Night.
The dormitory was silent — only the hum of the ventilation and the soft ticking of a clock.
Ayanokōji sat at his desk, a single lamp casting light across the pages of his notebook.
Outside, the wind rustled through the trees.
He began to write.
"Observation Log — Day 17.
Subject: Ichigo Kurosaki.
Current status: unknown.
Last sighting — classroom, 12:45 p.m."
He paused, looking at the page for a long time before continuing.
"Phenomenon appears to have ceased.
No recurring hallucinations reported in Class D or other sections.
Sleep patterns — normalized.
Odor of smoke — gone.
Yet, during moments of silence, a faint tone is still audible.
Frequency resembles the lowest key of a piano."
He set the pen down, fingers tapping absently on the table — slow, deliberate, almost rhythmic.
In the quiet, the rhythm sounded like footsteps fading down a long hallway.
He leaned back, eyes half-closed.
If none of this was real, he thought, then why do I remember the heat?
Why does my body still flinch when I hear that sound?
He opened the drawer, pulled out the small scrap of paper he'd found earlier that day — the corner of a music sheet, charred at the edge.

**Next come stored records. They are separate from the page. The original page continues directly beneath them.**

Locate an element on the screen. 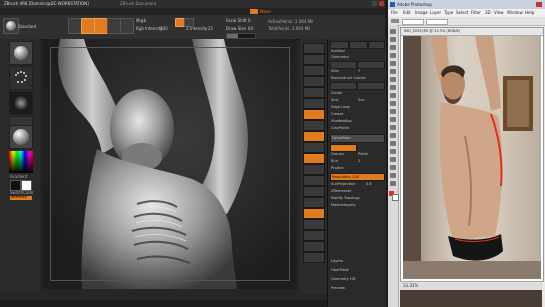 The height and width of the screenshot is (307, 545). brush-tool-icon is located at coordinates (393, 88).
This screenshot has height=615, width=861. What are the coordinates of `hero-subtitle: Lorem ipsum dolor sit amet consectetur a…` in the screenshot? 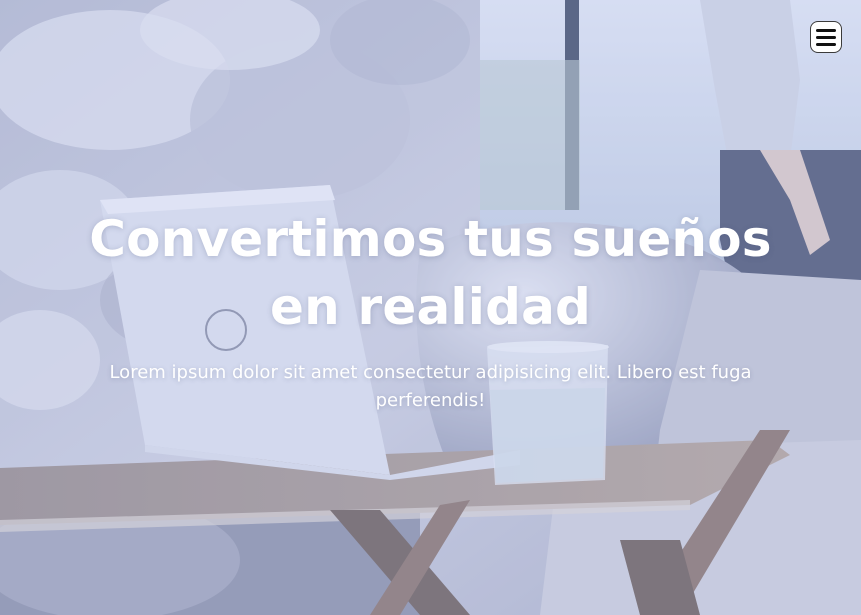 It's located at (430, 386).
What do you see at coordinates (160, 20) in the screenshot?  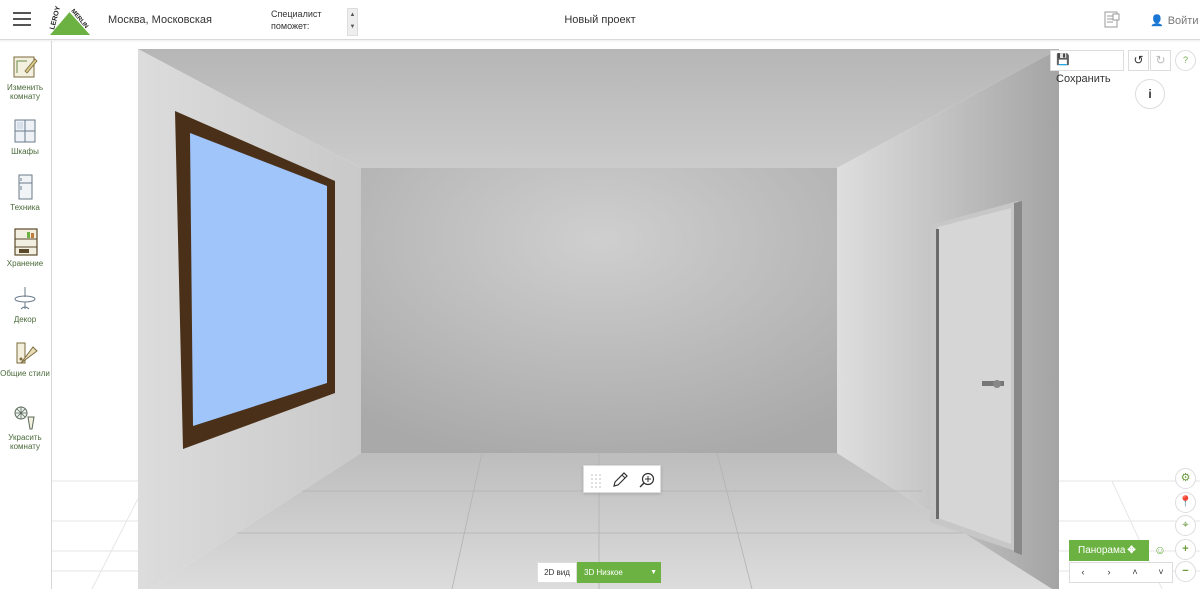 I see `city-selector: Москва, Московская` at bounding box center [160, 20].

The title was barely legible. Only one word could still be read:
"Requiem."
He turned it over.
A faint scent of ash lingered on his fingers.
For a moment, he thought he saw movement — a flicker of orange light on the far wall.
But when he looked up, there was nothing.
Only the quiet.
He wrote again.
"Conclusion:
If the dream was a reflection, then reality has been permanently altered by contact.
Kurosaki remains the key — or perhaps the door itself."
He closed the notebook and turned off the lamp.
The room sank into darkness.
Through the window, the moonlight fell across his desk — illuminating the faintest trace of smoke curling up from the notebook's edge.
And somewhere, far below, from the direction of the empty music room — a single piano note echoed once, then faded into silence.